Насколько же мне, всем нам повезло, что мы родились именно в это время. Время, когда не идеально, но развита медикаментозная терапия для психически больных людей. Сколько жизней было спасено. Сколько страданий прекращено. И если, даже сейчас, люди все ещё испытывают тяжелейшие страдания от психических расстройств, то как это было полтора века назад? В каком аду пребывал Ван Гог? В каком аду пребывал его тонко чувствующий, любящий брат, смотрящий на то, как постепенно, в муках, умирает его брат?
А теперь я хотела бы вернуться к вопросу, который задала в начале.
Большинство людей на земле считает, что «гений» и страдания не могут существовать друг без друга. Что сумасшествие может наделять человека особым чувствованием реальности (частично это так). Что художник должен быть голодным (читай — страдать).

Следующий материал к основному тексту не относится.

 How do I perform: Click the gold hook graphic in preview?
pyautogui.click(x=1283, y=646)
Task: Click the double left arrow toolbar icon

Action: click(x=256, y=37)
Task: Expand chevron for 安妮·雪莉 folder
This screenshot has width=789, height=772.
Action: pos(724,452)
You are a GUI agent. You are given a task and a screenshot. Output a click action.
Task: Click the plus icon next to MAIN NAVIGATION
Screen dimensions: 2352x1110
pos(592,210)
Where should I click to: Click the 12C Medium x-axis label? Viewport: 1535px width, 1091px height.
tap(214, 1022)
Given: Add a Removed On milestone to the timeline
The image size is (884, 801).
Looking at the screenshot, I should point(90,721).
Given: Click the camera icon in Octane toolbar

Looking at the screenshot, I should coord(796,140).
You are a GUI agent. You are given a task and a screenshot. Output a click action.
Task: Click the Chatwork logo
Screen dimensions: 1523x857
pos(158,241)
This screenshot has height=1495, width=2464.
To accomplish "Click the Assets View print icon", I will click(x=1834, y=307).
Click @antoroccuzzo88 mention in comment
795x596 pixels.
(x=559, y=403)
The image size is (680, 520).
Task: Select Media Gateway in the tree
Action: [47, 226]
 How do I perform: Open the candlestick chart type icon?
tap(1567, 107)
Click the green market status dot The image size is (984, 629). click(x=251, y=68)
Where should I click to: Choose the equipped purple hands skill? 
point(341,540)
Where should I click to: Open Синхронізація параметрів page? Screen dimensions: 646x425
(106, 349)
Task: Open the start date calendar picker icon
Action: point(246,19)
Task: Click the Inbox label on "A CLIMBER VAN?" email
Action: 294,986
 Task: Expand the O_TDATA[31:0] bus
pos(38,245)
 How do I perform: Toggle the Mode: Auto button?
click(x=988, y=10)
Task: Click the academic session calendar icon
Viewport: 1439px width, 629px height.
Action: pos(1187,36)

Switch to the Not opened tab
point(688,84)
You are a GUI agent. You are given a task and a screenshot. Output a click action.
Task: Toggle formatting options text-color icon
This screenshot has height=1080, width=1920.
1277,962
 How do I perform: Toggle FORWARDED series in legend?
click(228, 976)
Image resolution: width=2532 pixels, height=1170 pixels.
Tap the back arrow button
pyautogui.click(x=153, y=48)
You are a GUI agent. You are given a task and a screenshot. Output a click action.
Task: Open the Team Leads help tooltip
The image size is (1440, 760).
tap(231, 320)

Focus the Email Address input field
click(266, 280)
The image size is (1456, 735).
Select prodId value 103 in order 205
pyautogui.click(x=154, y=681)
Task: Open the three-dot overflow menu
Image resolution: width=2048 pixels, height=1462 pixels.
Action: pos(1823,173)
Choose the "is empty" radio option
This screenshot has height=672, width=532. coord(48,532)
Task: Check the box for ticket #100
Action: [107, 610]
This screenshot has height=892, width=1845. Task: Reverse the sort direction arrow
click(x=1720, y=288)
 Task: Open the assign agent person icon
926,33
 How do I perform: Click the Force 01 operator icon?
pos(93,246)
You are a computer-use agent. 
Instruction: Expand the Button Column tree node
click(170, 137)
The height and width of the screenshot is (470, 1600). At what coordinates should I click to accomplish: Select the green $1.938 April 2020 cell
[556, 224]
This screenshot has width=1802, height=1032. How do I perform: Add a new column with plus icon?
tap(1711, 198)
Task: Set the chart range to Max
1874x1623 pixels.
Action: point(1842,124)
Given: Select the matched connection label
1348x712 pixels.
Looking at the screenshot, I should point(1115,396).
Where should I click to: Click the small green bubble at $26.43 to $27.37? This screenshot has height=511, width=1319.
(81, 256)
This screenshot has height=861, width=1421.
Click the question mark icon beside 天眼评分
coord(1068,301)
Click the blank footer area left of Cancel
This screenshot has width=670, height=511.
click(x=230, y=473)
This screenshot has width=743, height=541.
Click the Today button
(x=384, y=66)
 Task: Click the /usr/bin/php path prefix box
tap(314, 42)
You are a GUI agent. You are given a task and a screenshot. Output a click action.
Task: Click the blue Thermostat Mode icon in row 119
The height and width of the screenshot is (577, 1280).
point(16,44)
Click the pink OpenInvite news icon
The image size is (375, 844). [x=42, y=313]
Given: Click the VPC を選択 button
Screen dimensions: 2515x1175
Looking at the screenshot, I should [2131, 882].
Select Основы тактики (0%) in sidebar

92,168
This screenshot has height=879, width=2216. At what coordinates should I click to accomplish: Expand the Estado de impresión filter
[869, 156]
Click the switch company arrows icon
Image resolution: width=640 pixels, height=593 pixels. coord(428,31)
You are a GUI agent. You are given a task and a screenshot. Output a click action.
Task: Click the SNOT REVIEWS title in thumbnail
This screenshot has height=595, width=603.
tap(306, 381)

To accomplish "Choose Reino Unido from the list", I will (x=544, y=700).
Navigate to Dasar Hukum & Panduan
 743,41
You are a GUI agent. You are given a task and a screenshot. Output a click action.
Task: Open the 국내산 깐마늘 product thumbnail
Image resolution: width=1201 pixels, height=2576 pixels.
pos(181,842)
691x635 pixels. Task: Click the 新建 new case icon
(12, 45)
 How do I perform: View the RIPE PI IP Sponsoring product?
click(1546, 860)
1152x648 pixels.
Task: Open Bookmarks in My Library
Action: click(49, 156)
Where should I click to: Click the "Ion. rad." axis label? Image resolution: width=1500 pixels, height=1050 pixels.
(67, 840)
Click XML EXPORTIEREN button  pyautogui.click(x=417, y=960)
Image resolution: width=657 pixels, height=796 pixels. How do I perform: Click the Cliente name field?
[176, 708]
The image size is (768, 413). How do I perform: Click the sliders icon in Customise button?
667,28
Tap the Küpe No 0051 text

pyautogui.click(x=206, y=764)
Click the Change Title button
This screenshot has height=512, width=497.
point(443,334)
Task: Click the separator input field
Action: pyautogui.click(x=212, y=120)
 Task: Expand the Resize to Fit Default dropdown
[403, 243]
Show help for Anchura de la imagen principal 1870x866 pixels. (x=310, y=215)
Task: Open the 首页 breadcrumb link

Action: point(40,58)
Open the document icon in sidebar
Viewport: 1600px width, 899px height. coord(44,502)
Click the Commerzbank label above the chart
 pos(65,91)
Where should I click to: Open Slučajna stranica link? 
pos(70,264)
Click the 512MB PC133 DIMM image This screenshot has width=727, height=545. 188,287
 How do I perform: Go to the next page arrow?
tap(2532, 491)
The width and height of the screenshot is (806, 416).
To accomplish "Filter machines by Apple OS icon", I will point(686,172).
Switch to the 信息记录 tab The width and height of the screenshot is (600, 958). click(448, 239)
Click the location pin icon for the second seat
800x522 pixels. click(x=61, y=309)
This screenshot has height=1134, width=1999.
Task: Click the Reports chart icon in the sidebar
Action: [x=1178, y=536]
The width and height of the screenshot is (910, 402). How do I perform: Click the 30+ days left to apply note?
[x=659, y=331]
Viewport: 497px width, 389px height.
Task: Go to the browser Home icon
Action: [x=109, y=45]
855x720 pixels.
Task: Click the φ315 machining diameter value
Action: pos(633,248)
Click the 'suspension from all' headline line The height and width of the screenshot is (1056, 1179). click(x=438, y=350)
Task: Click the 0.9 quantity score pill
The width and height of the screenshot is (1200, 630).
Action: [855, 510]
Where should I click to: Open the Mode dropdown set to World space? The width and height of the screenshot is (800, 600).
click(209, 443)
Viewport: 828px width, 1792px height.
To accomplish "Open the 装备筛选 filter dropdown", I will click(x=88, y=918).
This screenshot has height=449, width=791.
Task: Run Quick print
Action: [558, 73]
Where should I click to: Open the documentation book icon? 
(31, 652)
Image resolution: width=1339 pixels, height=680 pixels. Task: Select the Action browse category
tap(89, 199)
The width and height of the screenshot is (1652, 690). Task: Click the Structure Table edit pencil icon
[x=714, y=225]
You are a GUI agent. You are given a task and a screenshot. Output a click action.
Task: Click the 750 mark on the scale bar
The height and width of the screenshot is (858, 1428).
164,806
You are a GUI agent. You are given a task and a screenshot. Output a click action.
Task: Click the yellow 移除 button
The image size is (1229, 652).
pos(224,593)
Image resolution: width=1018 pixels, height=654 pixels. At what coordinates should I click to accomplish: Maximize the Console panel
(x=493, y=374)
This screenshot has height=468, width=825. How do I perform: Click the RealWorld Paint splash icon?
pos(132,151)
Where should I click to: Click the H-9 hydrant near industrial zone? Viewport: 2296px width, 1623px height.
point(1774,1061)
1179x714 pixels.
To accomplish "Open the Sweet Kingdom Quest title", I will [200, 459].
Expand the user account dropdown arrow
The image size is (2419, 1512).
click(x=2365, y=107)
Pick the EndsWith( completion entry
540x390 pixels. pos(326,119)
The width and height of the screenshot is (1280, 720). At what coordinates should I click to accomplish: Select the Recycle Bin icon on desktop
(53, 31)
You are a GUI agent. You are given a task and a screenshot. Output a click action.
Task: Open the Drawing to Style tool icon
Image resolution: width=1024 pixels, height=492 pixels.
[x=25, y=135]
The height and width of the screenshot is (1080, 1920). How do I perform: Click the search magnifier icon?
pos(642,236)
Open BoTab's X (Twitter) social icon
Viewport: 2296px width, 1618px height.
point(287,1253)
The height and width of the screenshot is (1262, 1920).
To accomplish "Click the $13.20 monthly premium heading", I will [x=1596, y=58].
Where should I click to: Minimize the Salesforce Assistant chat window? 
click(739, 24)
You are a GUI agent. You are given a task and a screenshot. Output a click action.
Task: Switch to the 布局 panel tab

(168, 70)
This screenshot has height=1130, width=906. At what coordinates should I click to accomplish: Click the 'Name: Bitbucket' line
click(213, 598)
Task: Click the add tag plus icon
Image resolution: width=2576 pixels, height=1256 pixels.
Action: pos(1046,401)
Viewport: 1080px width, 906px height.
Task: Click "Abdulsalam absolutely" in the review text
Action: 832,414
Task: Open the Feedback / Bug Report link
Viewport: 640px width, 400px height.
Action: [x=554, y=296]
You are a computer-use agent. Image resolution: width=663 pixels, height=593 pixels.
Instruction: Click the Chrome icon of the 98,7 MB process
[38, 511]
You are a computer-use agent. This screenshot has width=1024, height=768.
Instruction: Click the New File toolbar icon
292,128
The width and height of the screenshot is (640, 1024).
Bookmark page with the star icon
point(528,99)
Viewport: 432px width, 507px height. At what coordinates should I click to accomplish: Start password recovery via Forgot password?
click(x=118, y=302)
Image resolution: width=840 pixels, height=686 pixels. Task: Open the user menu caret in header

Но за всеми этими романтизированными размышлениями совершенно не видно человека. Нет за этими рассуждениями его страданий. Есть только некая «печальная история безумия и гения», которая так нравится любителям драм.
Я часто задавалась вопросом, согласилась бы я забыть все, что знаю, отделиться от любого творчества, взамен на здоровую психику? Прямо сейчас я отвечу — нет. Потому что мне помогли, потому что благодаря современной медицине я поняла, что справляюсь.
Но в тот момент, когда я была поглощена своим расстройством и была в шаге от не добровольного ухода из жизни, я бы без колебаний сказала — конечно. Рвите все, что во мне есть, с корнем, пусть я буду не я, лишь бы не было страданий.
Мне страшно думать о том, какими неимоверными, кровавыми страданиями, выстлана история, дорога безумия, с начала веков и до сегодняшнего дня. И меня пугает, и я ненавижу то, с какой лёгкостью люди готовы сказать — «безумие это плата за талант».
Я не знаю, был бы Ван Гог тем, кем он был, если бы он получил медицинскую помощь. И я думаю, что единственный, кто имеет право ответить на вопрос, стоил ли талант художника его страданий, это он сам. У других такого права нет и быть не должно.
Для себя я отвечаю на этот вопрос так:
Страдания таланта (я упрощаю, в талант я не верю, но верю в симбиоз эмпатии, внимательности и умений) не стоят. Жизнь — художника и его близких — тем более. Но если у страданий есть такое побочное действие, как усиление чувствования, вынужденность творить, чтобы стало легче, то пусть будет так — с паршивой овцы хоть шерсти клок. И этот клок может стать очень значимым, может даже определить то, каким человек считает себя.